▶ Provided text

== == ==

Thanks for checking out SAVVY!
Thanks for checking out SAVVY/Main Line, a blog about navigating through midlife with fun, flair and a fresh perspective. My goal is to help you become your absolutely best, most savvy self – inside and out – schooled to handle any curves these pesky in-between years may throw at you.
So sure, SAVVY will address some of the icky stuff – the slack skin, the weird hair eruptions, the hormonal havoc, the brain fog, the self-sabotage. I’m on this journey with ya, sista!
But we’ll also talk about the joys and opportunities of our second adulthood. With our kids mostly fending for themselves, we’re freer now than we’ve been in years –which is a little terrifying and a lot cool at the same time. The empty nest? It’s like being 20 with money, right?
SAVVY will focus on the things – big and small – that matter in your life. Right here. Right now. I plan to bare my soul a bit and to introduce you to my girl crushes – the women I’ve met – as a journalist, a mom, a community volunteer – who inspire and fascinate me. I’ll also sniff out all the stuff that promises to beautify, strengthen, fortify and rejuvenate us, to road test what I can, and to report back with the straight scoop. I do the legwork; you reap the rewards.
SAVVY will answer questions like:
Is that new workout worth your time?
What’s that new restaurant like?
How can I punch up my tired wardrobe without breaking the bank?
Where should I turn to cure insomnia/beat the blues/be kinder to myself?
I hope you’ll come to think of me as that loyal girlfriend who calls it exactly as she sees it (but in a nice way) and as a trusty scout on this exhilarating and sometimes exasperating midlife adventure. Let’s make this a two-sided conversation, OK? I really value your views, tips and suggestions, so please, comment away!
At my core I believe:
Knowledge is power.
In vulnerability lies strength.
Personal connection is key to happiness.
Looking good almost always makes you feel good.
Having fun must be taken very, very seriously.

== == ==

▶ Dataset
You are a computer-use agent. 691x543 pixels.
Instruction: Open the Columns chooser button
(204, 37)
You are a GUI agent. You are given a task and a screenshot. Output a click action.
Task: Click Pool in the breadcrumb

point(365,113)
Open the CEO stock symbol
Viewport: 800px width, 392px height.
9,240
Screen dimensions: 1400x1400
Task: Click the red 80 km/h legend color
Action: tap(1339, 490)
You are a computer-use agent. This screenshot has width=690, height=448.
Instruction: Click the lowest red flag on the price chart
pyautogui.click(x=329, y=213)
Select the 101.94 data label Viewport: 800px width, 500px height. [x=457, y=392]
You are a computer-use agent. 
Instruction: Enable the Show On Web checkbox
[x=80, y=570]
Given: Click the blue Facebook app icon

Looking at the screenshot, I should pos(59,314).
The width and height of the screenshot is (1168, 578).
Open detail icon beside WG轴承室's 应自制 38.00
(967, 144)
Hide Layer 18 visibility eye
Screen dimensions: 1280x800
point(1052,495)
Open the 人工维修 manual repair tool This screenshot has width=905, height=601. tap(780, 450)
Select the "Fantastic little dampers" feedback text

== == ==

▶ Exercise
In the SAVVY welcome text, what is the blog said to be about?

▶ Written response
Navigating through midlife with fun, flair and a fresh perspective.